Mac and cheese was a staple in my pantry after college, when, despite working two jobs, I had to save up for animal protein. It was easy to make and convenient too. I could put it on my Mobil card, along with beer, without buying gas.

As my career advanced, poultry, beef, and pork took centerstage. Then came the kids. Mac and cheese got a second act. Store brand boxes, priced by the lot, we could get 10 for $10. Economy mac and cheese has a narrow noodle. You could suck them up with a straw. It was just the right size for tiny fingers to grasp on a highchair tray.

When the kids left for college, we sent them with boxes of mac and cheese. The baton had been passed. They, however, needed organic, gluten-free, free-range, farm-to-table, mac and cheese. The kind where you know the name, city, and astrological sign of the farmer who grew the wheat for the pasta and the genomic profile of the cow whose milk had been dehydrated into powder. (Just to prove the cow’s DNA had not been modified.) We paid $40 for four boxes so they could douse it in hot sauce.

Then came the encore performance of mac and cheese — COVID-19. I was throwing boxes in my grocery cart like it was half-price toilet paper. After emptying a row of tall, slender blue boxes, I reached for a squat six-ounce box: the deluxe dinner version.
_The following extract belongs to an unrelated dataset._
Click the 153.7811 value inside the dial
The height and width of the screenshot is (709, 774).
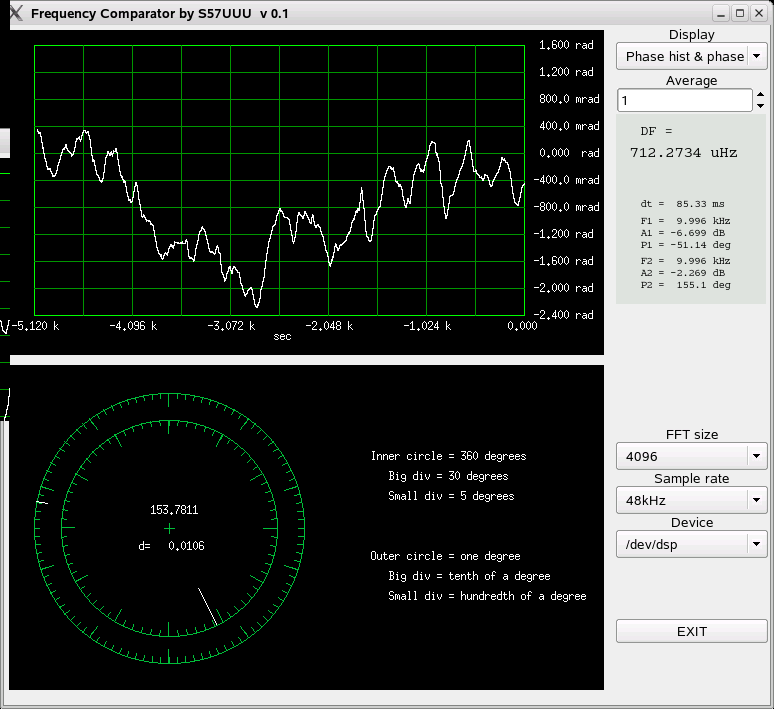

It came with a velvety, creamy, cheesy packet. I wouldn’t need milk. I wouldn’t need butter. Who knows if and when I would have those high-end ingredients in the weeks to come? Would I be churning my own butter at some point?

I took the plunge: deluxe mac and cheese. No mixing required, just squeeze the packet of orange cheese onto cooked pasta. Pre-COVID-19, squeezable, orange cheese wouldn’t have made it into my grocery cart. Since we don’t enjoy rock climbing or space travel, we never prized cheese for its squeezability. Solid orange cheese is used as a joke gift in our Northern New England household. We go through a two-pound brick of white cheddar in a week because “cheese is love.”

But these are uncertain times; the TV commercials tell me 3,000 times a day. Right now, squeezable orange cheese makes sense. I can put in on toast or sandwiches. (We’ll make sourdough bread.) A hamburger? No, I’ll never find ground beef. Potatoes? I have lots of potatoes. What about rice? Who needs the San Francisco treat, if I have this golden, cheesy drizzle?

It didn’t take me long to whip up my first deluxe dinner of mac and cheese. The rotund elbow pasta had subtle ribbing, engineered to grab ahold of the orange ooze. The cheese food was remarkably shiny as it flowed from the silver packet. It stirred in quickly and, as advertised, created a glistening, golden “hard to resist, cheesy meal.” I finished it with cracked pepper before delivering a bowl to my husband Jim, working at his game table-based office in the basement.

“Wow, this is the fancy kind with the packet, isn’t it?” my husband asked.

“Yes,” I said. “Special treat.”

To eat mine, I took two lactase tablets and overlooked the cheese’s aftertaste. (It had the metallic notes of fat-free cream cheese.) So, I can’t explain what came over me.

Standing at the top of the stairs with his empty bowl and fork, Jim caught me sucking on the dregs of the cheese packet. “Can I have it next?” he asked.